_Your objective_: Filtering the records below, copy only those lines that include the word "Viewport".

--

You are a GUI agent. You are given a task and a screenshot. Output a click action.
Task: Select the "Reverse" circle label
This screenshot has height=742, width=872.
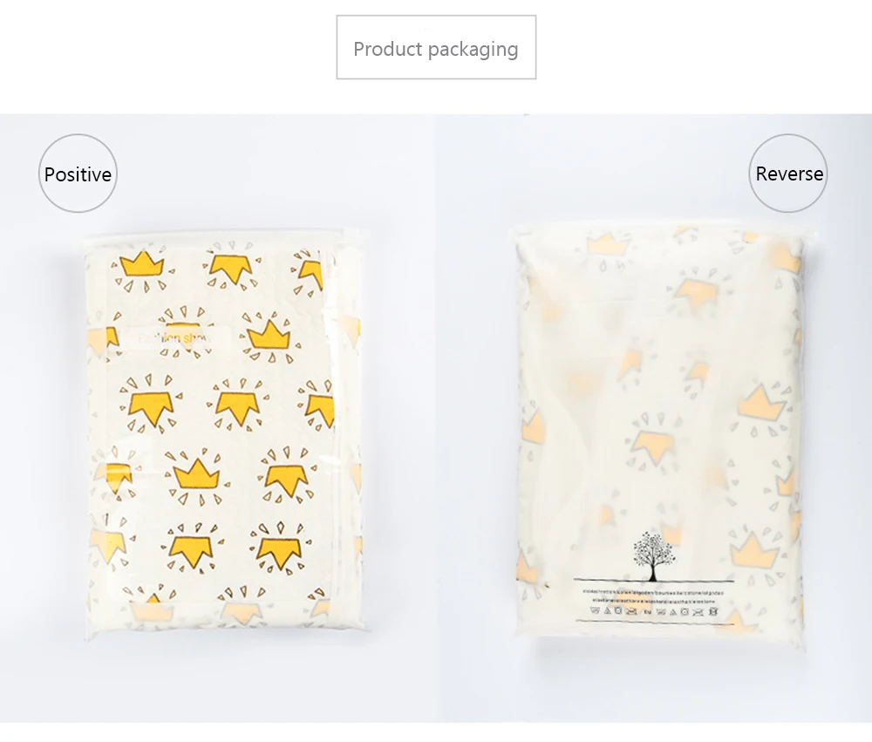point(788,173)
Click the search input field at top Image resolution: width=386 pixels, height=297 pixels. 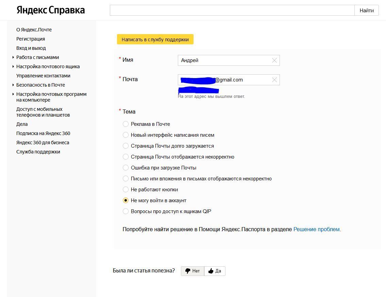[x=232, y=10]
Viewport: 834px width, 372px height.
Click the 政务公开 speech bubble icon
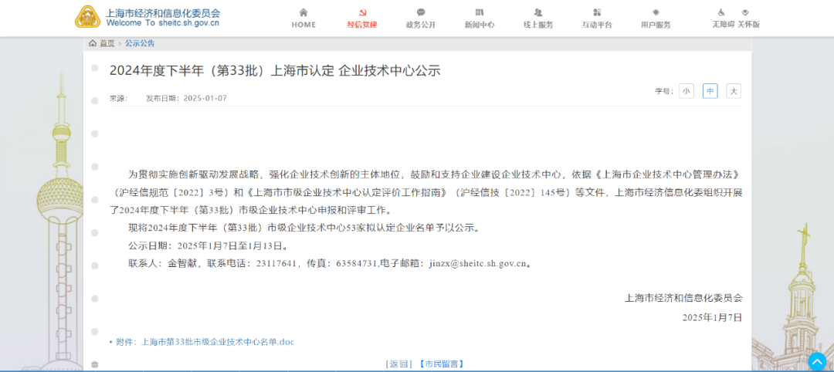pos(421,12)
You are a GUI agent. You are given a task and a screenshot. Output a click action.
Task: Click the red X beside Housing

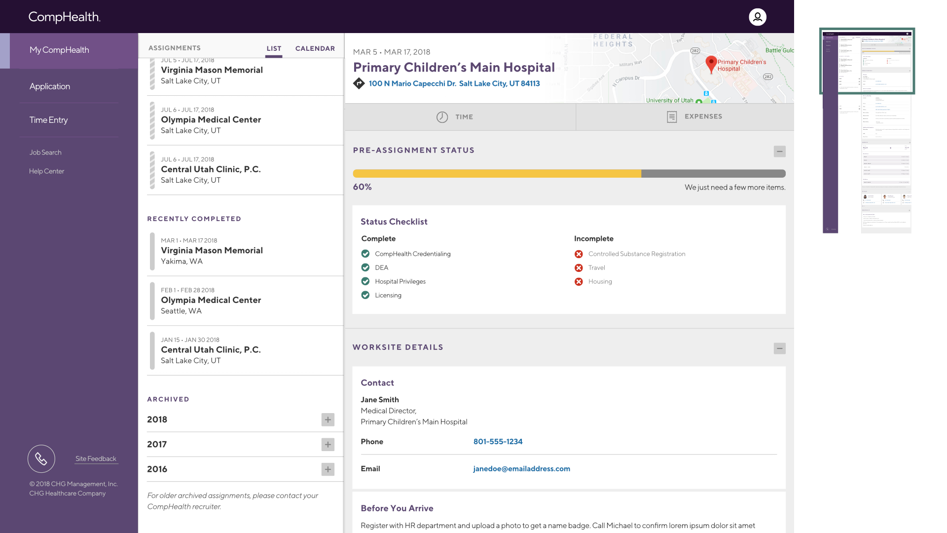pos(579,282)
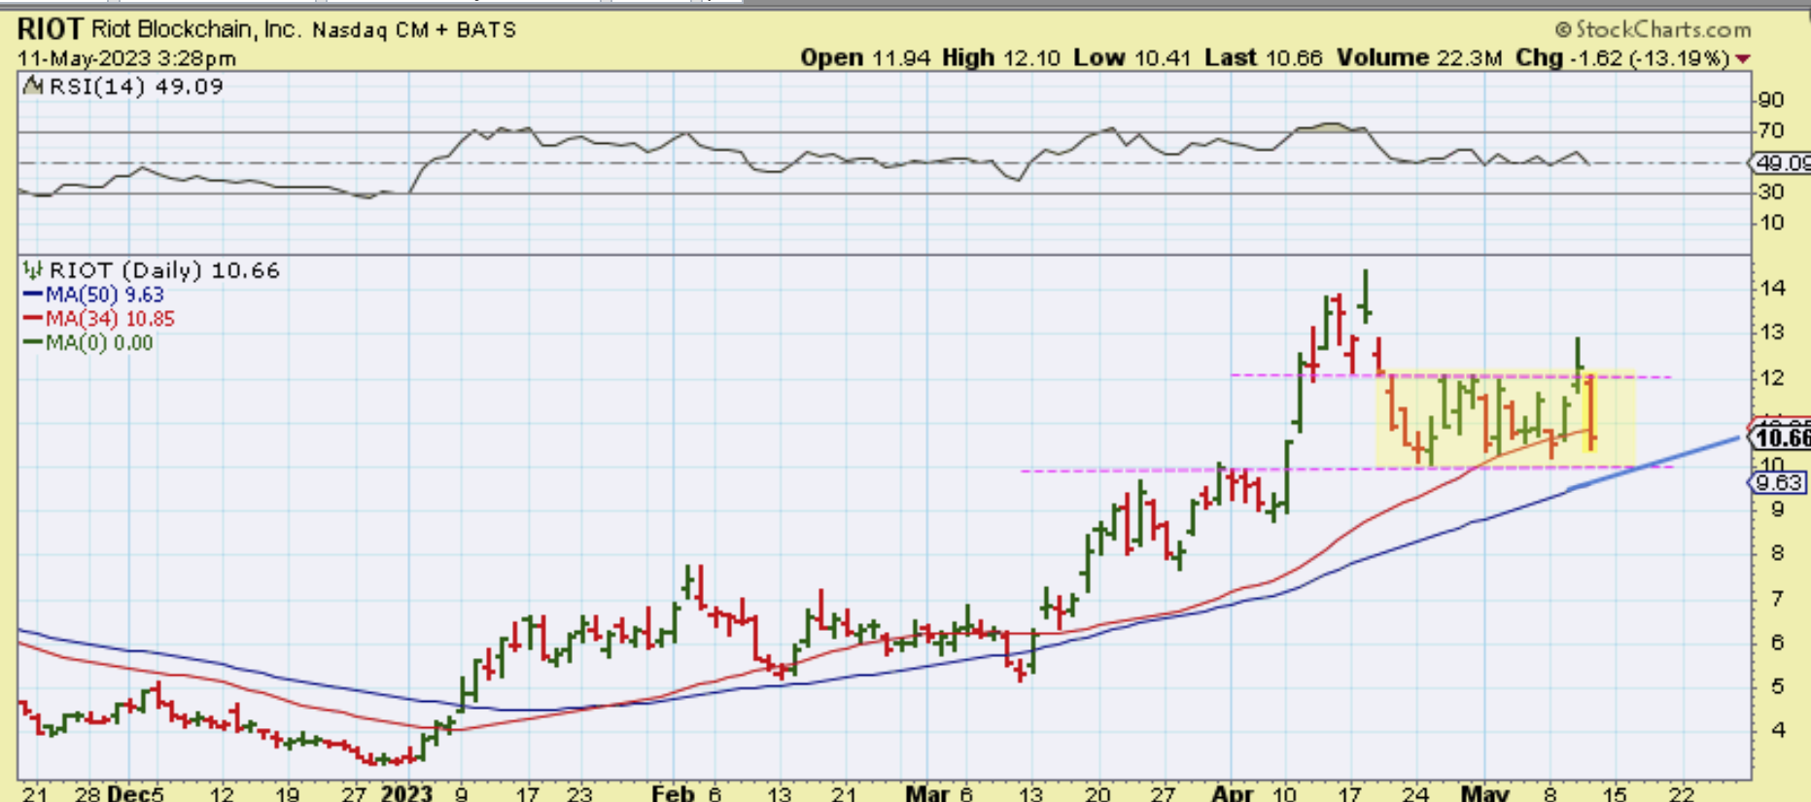Click the red down triangle beside Chg
This screenshot has height=802, width=1811.
(1743, 59)
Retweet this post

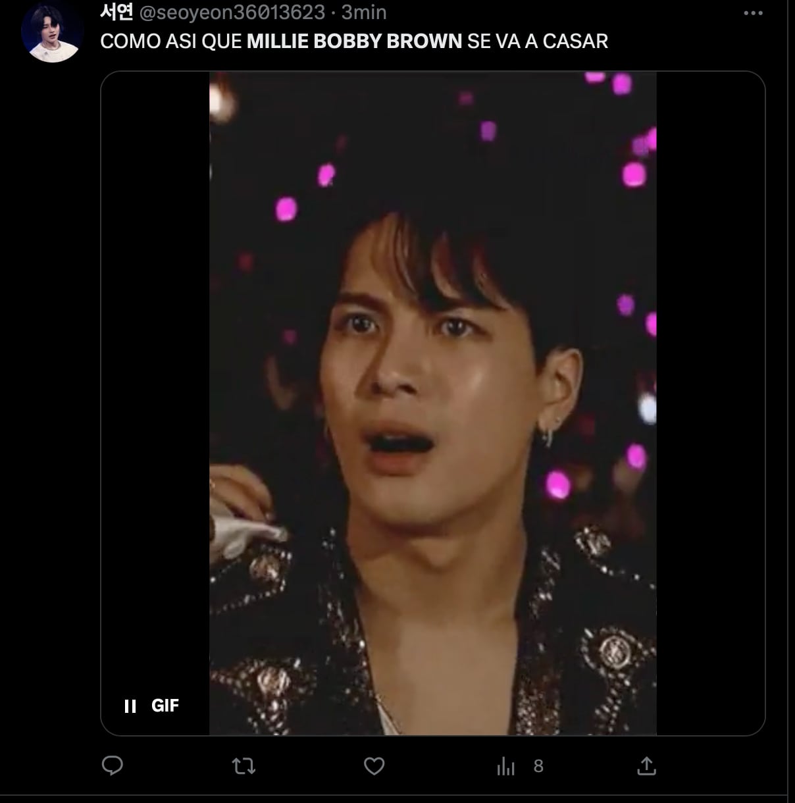click(244, 765)

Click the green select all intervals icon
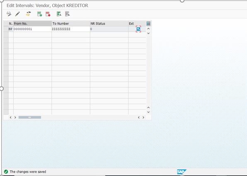(x=59, y=14)
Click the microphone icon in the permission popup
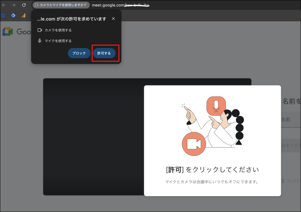 [40, 41]
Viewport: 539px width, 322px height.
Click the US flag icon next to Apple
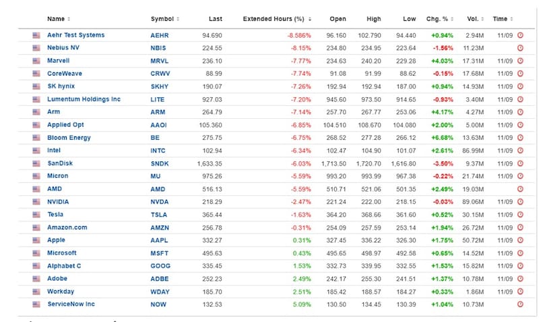(x=36, y=240)
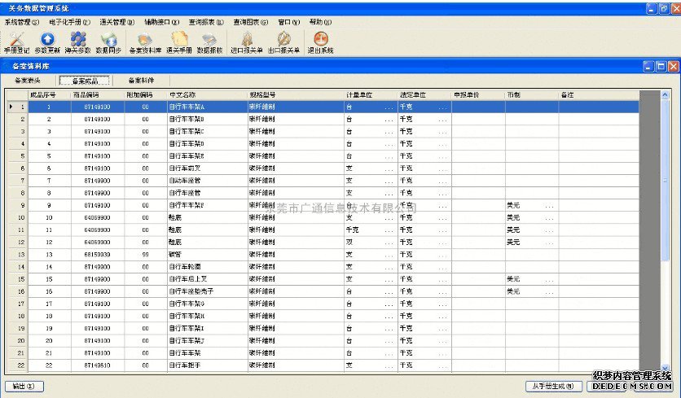Click the 通关手册 toolbar icon

pos(178,42)
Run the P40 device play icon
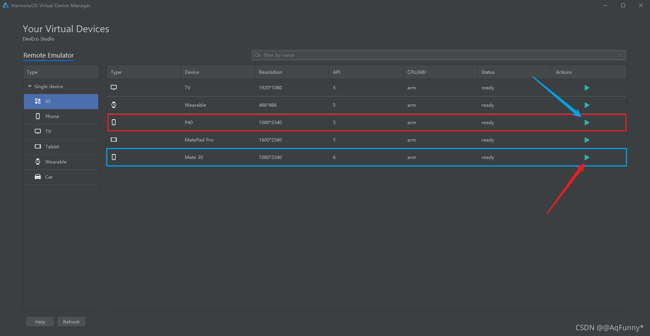 (587, 123)
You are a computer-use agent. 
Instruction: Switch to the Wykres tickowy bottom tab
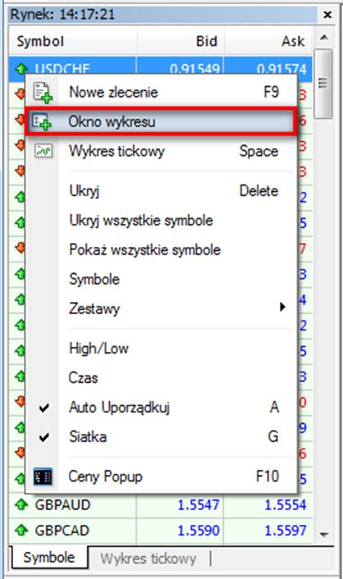click(x=149, y=558)
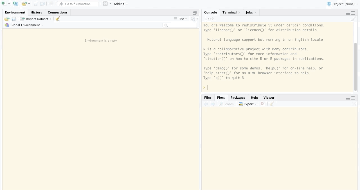The height and width of the screenshot is (190, 360).
Task: Switch to the History tab
Action: (x=36, y=12)
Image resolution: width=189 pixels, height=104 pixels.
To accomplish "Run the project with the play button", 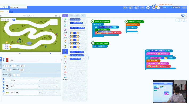I will coord(50,53).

--

_Response to the exercise_:
Viewport: 834px width, 372px height.
Viewport: 539px width, 322px height.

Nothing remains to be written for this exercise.